LlamaMan - Somebody Had to Do It

Aside from the business projects, that run on commercial VPS instances with GPUs for inference with vLLM and LiteLLM, I also run a home lab on Unraid with a 4060 TI.

Since it's Unraid, I used a dockerized Ollama instance for quite a while to run experiments and develop my own agents for the sake of understanding the workings of AI agents while on the major side-quest of getting open weight models to run reliable quality AI agents without degradation. More on that in the future.

One day, my ISP decided to have a seizure and decided to cut off access to my home network. Spoilers - I don't have a backup connection at home (yet). Coincidentally just that very same day I had to do a live presentation for one of my upcoming projects that uses a lightweight LLM. So, well WTF do we do now? The ISP said they'd turn on the connection by the end of the day but that's WAAAY too long for me to wait. So I powered on my desktop PC, which runs a 5950X and an RTX 2070 mind you, quickly downloaded LMStudio and downloaded the model I needed in GGUF, and tested it with a single 'hi' prompt.

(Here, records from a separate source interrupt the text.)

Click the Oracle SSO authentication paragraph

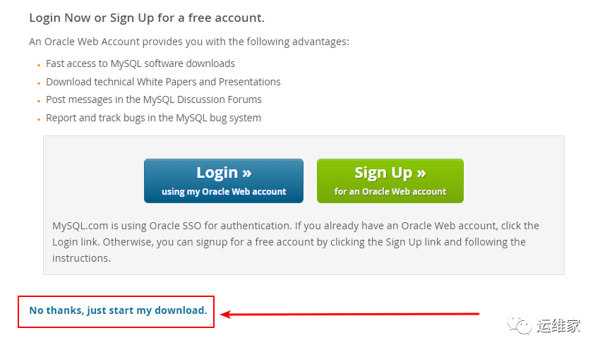(x=295, y=242)
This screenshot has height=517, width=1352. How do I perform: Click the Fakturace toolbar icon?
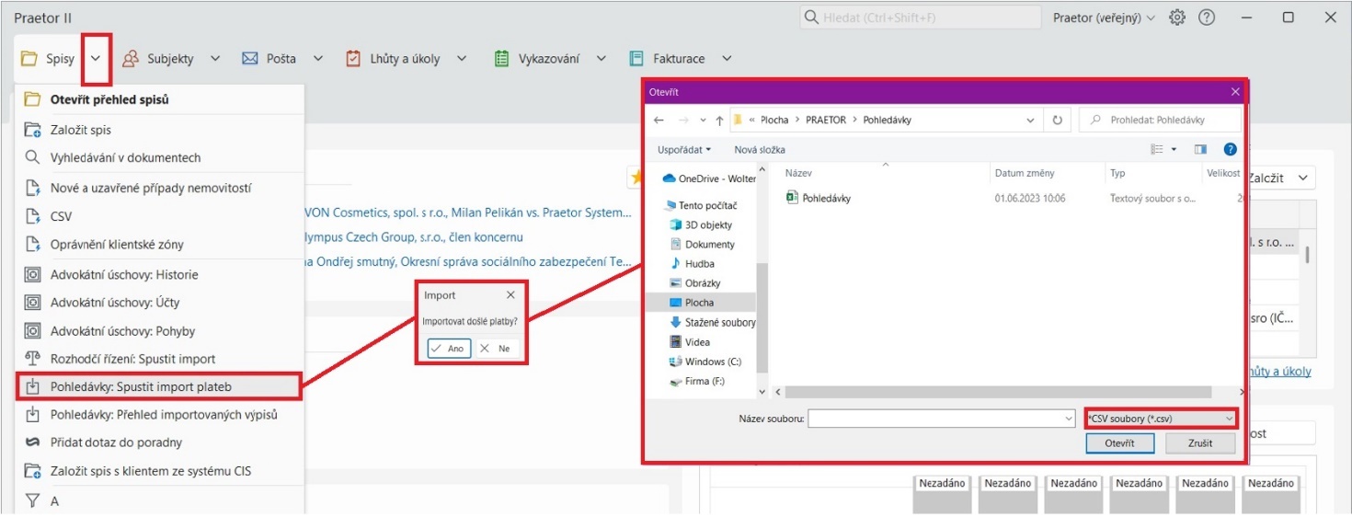pos(636,59)

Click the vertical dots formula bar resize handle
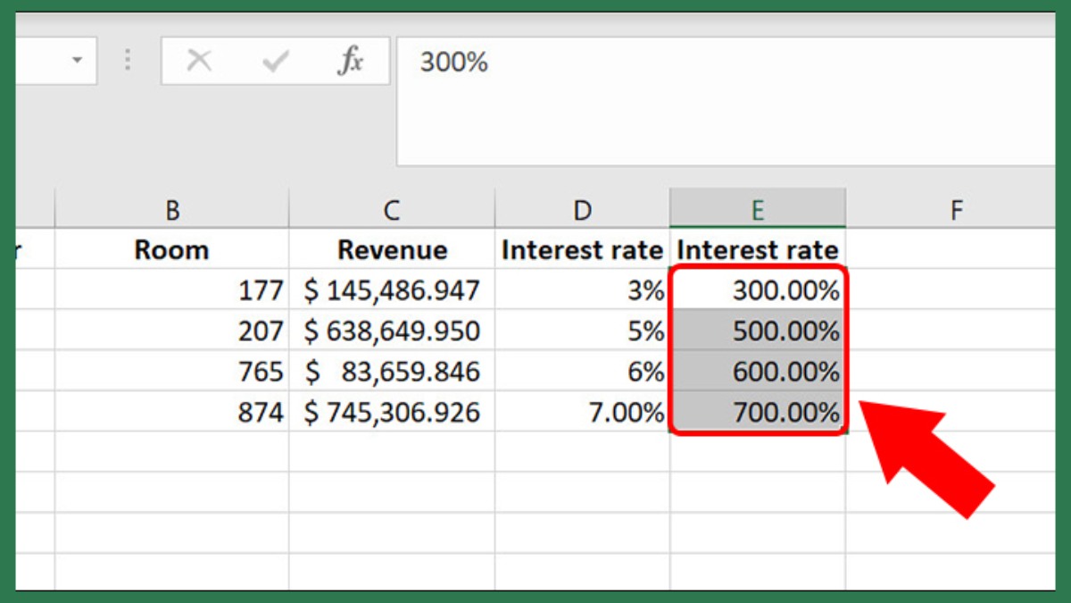point(128,61)
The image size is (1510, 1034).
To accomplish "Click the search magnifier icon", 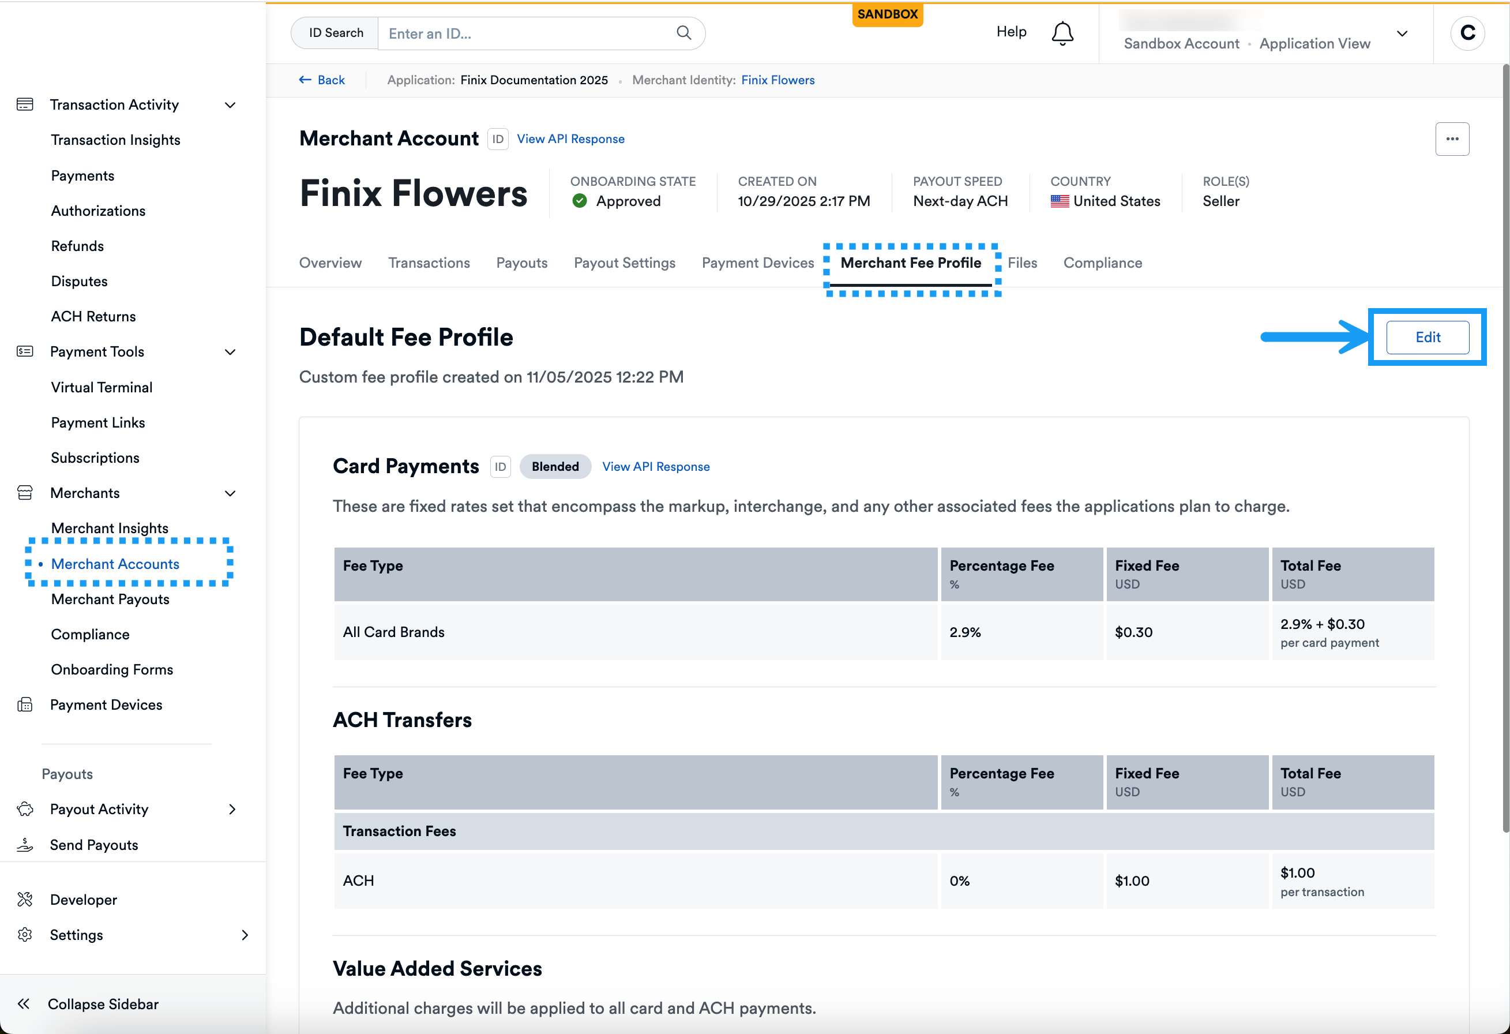I will 684,32.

I hadn't run an LLM on that PC before that. I saw that it works, I quickly switched out the API settings in my demo app, shut it off, grabbed the PC and headed out for the presentation. Ignoring the awkwardness of me entering the room with a PC under my arm and looking for the right HDMI cable to plug in, when the demo started up and I had a moment where I was like "HUH. This thing runs almost as fast as the 4060. HUH.".

So a few days after that I decided, "you know what? I'm going to run Llama.cpp in a container on the Unraid server and compare performance." It was immediately obvious that the models I ran on the plain Llama.cpp were nearly 2x faster than on Ollama. How is that even possible? Now, don't get me wrong - I'm not writing this to intentionally sh💩t on Ollama - it's a great entry level tool to self hosted LLMs. But it's not great by a long shot.

So I was like:

  1. WTF are Ollama doing exactly to slow things down so much?
  2. How is there no other project to handle llama.cpp instances in a simple intuitive way?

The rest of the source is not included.